Cartoonist and cartoon historian, Koriander seeks to preserve the magic of animation.

"Tom & Jerry: The Movie" (2021)

"Tom & Jerry: The Movie" (2021)

Live Action Cartoons Don't Get the Source Material

Your local movie theater has them. Cartoon Network is playing them. Every streaming app you subscribe to is backlogged with them.

And yet despite an overabundance of live-action cartoon films with big Hollywood budgets, one of the major reasons why these films are terrible to watch is because very few of them even follow the source material.

Jem's Jerrica is a business owner by day, rock star by night. She isn't some emotional teenager living in a soon-to-be foreclosed home with an aunt nobody ever heard about, but thanks to some corporate jockey's "re-envisioning," her claim to fame involves a YouTube video and none of the work in the source material.

Sonic wasn't raised by an owl, Tom is not Jerry's best friend, and yet despite armies of fans demanding accuracy via social media, the consumer's voice is drowned out so a corporation can tell the story they want, like a fanfic writer who just won the lottery. If it comes at the expense of your childhood, they want you to deal with it, because you're not a child anymore. "It's not for you, it's for the kids" as they say, but then if that's the case, then these next problems need to be addressed.


The Government Bully

An army man with severe arrested development is barking orders at the Fantastic Four, ignoring every piece of information on the Silver Surfer.

An old general is bossing around a Muppet bear and talking openly about usurping control of an alien species he knows nothing about.

Nothing slows an action-packed movie down like some screaming man in a uniform bossing around characters from your favorite cartoon or comic book. Be it a member of the military or some government leader in a gray office, the characterization is always the same with the same, tired formula.

General follows cartoon character.
General kidnaps cartoon character.
General screams at cartoon character.
Cartoon character tries to tell General what's going on.
General bosses around cartoon character.
General nearly gets everyone killed.
Cartoon character has to escape to save the day.
General looks like a dolt.

Sprinkle in paragraphs spoken by the character about protocols and you have the cure for insomnia.

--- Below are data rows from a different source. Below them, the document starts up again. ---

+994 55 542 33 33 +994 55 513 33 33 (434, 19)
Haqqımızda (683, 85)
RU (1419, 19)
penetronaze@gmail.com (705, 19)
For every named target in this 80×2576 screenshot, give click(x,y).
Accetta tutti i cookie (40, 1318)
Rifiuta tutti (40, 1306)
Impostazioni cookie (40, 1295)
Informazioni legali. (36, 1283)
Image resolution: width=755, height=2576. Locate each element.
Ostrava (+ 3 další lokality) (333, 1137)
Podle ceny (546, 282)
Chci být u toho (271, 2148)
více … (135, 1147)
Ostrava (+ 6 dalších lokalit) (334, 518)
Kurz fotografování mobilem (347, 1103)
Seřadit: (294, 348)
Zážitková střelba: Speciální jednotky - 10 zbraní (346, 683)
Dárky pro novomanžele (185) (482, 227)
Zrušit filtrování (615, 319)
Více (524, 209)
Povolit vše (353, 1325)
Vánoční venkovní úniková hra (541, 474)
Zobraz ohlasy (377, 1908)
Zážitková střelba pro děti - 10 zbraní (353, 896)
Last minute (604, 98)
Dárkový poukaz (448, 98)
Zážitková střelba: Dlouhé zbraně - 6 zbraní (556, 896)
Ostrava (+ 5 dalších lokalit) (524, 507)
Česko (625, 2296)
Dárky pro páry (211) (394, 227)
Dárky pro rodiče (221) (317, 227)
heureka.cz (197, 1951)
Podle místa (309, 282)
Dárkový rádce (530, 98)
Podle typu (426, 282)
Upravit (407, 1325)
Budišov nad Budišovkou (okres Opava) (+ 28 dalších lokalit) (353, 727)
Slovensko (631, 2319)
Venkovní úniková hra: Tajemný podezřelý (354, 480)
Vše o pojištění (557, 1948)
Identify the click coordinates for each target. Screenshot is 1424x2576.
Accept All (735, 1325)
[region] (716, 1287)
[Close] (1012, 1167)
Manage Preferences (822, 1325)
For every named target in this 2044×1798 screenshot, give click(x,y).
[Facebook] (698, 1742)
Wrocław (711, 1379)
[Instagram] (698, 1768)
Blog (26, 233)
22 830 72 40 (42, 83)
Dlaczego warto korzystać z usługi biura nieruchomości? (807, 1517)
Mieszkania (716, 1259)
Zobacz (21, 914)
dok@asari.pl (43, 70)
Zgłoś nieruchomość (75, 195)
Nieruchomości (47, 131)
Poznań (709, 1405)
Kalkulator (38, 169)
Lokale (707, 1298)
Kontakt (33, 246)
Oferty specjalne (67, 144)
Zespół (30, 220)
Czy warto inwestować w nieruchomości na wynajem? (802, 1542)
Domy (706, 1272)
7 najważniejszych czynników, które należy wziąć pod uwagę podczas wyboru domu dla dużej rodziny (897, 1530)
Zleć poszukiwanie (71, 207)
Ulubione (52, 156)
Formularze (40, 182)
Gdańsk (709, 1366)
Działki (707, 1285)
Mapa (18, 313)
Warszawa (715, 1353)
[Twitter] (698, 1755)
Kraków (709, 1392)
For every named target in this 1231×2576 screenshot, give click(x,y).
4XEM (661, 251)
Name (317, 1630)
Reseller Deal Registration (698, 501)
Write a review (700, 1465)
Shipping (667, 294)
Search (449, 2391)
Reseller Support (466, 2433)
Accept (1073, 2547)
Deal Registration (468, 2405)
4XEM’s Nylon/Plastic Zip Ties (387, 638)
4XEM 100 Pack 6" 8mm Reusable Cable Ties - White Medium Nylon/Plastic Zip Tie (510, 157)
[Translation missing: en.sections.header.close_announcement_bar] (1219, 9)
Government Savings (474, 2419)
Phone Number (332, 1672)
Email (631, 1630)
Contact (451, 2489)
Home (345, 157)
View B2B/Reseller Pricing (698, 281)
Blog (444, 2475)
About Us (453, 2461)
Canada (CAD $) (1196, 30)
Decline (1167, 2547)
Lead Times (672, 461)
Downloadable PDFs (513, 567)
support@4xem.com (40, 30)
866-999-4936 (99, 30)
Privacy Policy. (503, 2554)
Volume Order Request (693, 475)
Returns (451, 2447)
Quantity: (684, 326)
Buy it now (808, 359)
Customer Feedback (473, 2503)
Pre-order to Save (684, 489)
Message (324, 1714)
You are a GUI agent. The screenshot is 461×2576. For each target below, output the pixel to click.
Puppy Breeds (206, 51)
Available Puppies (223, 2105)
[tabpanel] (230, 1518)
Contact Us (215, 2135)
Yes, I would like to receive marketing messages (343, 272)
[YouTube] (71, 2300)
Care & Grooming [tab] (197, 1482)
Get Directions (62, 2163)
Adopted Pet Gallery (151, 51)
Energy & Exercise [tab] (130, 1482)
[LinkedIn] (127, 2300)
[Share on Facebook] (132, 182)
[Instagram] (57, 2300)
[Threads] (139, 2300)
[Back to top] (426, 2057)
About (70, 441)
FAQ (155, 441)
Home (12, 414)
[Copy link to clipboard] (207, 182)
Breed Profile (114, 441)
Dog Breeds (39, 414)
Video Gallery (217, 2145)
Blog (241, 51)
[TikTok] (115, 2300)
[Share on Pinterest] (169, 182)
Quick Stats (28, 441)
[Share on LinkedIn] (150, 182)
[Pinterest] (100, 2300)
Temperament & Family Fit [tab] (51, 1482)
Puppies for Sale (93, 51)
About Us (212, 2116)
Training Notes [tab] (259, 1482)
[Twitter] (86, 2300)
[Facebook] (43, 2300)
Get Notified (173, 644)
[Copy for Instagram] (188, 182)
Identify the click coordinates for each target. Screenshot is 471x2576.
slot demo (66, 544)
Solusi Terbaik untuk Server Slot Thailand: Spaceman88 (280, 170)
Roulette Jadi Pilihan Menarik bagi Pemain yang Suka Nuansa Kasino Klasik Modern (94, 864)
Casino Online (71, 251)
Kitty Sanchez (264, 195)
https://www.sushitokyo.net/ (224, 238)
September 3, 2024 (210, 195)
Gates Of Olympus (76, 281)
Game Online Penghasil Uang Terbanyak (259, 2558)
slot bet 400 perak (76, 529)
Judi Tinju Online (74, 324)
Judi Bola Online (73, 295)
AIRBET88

"Looney Tunes: Back in Action" (2003)

"Looney Tunes: Back in Action" (2003)

The Corporate Jock

In the 1980s, these greedy, screeching characters in polyester suits served a purpose. They were used as a way to speak up about corporate greed and about how many of the 1% in their ivory towers will stoop to any illegal activity necessary to buy out the "little guys" and assert dominance over corporate America.

But in family films, they just stink.

Like the government bully, these oddballs are one-dimensional, aggressive, and often eat up too much time between scenes. They're rarely funny, they're generic, and worst of all, their catchphrases are just nausea inducing.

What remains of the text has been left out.